### SUPPLIED PASSAGE
————————
Database administration

To manage user permissions and manage the database, you may use a mysql client.

Add the following alias to the ~/.bashrc or, on mac, ~/.zshrc file to create a shortcut to connect to the mysql client. alias mysql-dataserver='mysql -u admin -p -h <DATABASE_ADDRESS>'

You can do this from the terminal using mysql -h <DATABASE ADDRESS> -u admin -p. The following commands are ran from the mysql client unless otherwise stated.

Adding users to the database

To add users, you need to first create the user and give the user permissions to specific database tables.

To create a user: CREATE USER 'USERNAME'@'%' IDENTIFIED BY 'PASSWORD'; where USERNAME is the desired user name and PASSWORD is the desired password. Check that the user was added: SELECT user, host from mysql.user;

To add permissions, run: GRANT REFERENCES, SELECT, INSERT, UPDATE ON `lab\_%`.* TO 'USERNAME'@'%'; to add permission to the main table. Note that this will also give update permissions. If you don't want the users to be able to change entries, give only references, select and insert permissions.
————————
### DATA SUPPLIED
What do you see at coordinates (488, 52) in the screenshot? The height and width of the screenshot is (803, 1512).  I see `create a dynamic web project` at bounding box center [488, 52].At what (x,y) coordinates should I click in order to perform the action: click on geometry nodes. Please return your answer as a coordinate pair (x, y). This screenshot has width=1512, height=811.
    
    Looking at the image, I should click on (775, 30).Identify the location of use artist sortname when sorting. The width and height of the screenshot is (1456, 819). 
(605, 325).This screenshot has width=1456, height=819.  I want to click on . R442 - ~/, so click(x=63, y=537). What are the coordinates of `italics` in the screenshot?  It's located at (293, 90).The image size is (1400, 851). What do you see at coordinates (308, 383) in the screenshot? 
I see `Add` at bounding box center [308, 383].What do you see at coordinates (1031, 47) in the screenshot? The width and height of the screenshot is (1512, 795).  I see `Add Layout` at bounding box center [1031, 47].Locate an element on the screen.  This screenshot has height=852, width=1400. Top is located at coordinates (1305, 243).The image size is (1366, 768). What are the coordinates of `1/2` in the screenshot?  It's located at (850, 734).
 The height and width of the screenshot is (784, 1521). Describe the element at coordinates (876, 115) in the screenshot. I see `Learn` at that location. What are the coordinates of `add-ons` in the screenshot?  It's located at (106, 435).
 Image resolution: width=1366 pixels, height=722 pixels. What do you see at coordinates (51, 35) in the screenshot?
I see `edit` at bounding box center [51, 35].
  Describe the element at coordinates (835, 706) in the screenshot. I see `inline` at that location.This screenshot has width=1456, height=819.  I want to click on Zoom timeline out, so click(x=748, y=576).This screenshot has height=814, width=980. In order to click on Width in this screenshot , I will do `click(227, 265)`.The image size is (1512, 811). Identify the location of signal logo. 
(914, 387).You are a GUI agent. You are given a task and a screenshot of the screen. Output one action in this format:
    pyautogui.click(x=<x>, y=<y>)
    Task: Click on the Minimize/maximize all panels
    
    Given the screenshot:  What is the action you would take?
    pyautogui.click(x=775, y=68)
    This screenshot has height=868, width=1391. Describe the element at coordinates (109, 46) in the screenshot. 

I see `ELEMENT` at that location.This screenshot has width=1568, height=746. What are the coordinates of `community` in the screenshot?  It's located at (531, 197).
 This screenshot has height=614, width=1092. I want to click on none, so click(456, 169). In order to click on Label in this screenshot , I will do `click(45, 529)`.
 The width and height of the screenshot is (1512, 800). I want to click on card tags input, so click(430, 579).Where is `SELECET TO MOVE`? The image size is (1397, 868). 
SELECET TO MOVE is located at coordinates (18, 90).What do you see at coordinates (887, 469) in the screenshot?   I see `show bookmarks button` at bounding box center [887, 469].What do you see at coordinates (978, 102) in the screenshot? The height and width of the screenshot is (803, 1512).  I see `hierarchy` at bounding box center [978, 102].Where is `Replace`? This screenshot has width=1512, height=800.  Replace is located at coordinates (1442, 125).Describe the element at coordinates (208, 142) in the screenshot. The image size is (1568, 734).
————————
### PROBLEM SET
1. In the database administration text, which command checks that a new user was added?
2. Resume the database administration text after its last sentence and carry it forward.

### ANSWERS PER TASK
1. SELECT user, host from mysql.user;

2.
GRANT ALL PRIVILEGES ON `user\_USERNAME\_%`.* TO 'USERNAME'@'%'; to allow the user to create their own tables. The tables need to start with user_USERNAME.

Note: Users can change the password by using: ALTER USER 'USERNAME' IDENTIFIED BY ‘PASSWORD’;

Managing projects


import labdata.export import add_user_to_project
add_user_to_project(project, user, password=None, add_to_table=True)